Tarsus Halkevci Kadınlar: “Öldüren Sevgi İstemiyoruz!”
Tarsus Halkevci Kadınlar, 14 Şubat Sevgililer Günü’nde Yarenlik Alanı’nda bir araya gelerek kadın cinayetlerine, toplumsal cinsiyet eşitsizliğine ve kadın emeğinin sömürüsüne dikkat çekmek amacıyla bir basın açıklaması gerçekleştirdi. Açıklamayı Halkevleri Kadın Sekreteri Çiğdem Serin okudu.
Serin, Sevgililer Günü’nün kadınlara yönelik şiddeti ve eşitsizliği perdeleyen bir araç haline getirildiğini vurgulayarak, “Kırmızı güllerin, parıltılı hediyelerin yaşadığımız gerçekliğin üstünü örtmesine izin vermiyoruz. ‘Aşk’ örtüsünü kaldırıyoruz. Eşitlik yoksa aşk da yok!” dedi.
Basın açıklamasında, romantik ilişkilerde kadınlara dayatılan fedakârlık ve itaate dayalı anlayışın kadın cinayetlerine kapı araladığı belirtildi. Kadınların her gün “aşık” olduklarını iddia eden erkekler tarafından öldürüldüğüne dikkat çekilerek, “Erkekler ‘çok seviyordum öldürdüm’, ‘kıskandım öldürdüm’, ‘ayrılmak istedi öldürdüm’ diyerek cinayetlerine bahane üretiyor. Erkeklerin şiddete bahanesi çok ama bizim susmaya niyetimiz yok” denildi.

========================================================================

Yönergeler:
- 1) Sayfa metnine göre basın açıklamasını kim okudu?
- 2) Sayfa metninde "Tarsus Halkevci Kadınlar, 14" sözcüklerinden "Çiğdem Serin okudu." sözcüklerine kadar uzanan kısmı hiçbir şeyini değiştirmeden yeniden yazın.

========================================================================

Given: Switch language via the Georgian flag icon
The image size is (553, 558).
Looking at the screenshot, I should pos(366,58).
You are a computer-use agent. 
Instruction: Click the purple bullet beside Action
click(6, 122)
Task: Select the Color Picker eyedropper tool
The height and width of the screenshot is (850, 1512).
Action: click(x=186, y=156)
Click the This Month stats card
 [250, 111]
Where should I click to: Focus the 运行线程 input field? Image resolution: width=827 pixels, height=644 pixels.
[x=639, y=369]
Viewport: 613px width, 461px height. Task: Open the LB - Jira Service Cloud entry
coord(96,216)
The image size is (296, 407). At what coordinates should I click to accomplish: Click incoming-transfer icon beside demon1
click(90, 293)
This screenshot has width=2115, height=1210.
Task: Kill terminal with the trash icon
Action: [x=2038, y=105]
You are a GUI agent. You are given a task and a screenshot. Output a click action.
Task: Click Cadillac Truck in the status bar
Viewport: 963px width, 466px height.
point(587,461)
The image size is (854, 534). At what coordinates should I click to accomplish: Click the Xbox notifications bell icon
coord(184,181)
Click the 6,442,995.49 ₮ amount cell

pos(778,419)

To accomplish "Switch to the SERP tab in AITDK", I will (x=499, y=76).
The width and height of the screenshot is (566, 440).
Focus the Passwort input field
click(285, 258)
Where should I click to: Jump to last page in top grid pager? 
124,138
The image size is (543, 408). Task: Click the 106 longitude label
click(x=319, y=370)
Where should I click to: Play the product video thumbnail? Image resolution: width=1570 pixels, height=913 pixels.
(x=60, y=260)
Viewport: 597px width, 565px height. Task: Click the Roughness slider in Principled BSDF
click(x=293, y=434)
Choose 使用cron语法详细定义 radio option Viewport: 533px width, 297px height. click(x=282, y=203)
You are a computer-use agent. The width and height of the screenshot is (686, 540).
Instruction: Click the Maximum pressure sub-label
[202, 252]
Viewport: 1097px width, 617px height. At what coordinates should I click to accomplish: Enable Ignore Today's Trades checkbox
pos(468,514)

========================================================================

Tamamlanan Alıştırma:
- 1) Açıklamayı Halkevleri Kadın Sekreteri Çiğdem Serin okudu.

- 2)
Tarsus Halkevci Kadınlar, 14 Şubat Sevgililer Günü’nde Yarenlik Alanı’nda bir araya gelerek kadın cinayetlerine, toplumsal cinsiyet eşitsizliğine ve kadın emeğinin sömürüsüne dikkat çekmek amacıyla bir basın açıklaması gerçekleştirdi. Açıklamayı Halkevleri Kadın Sekreteri Çiğdem Serin okudu.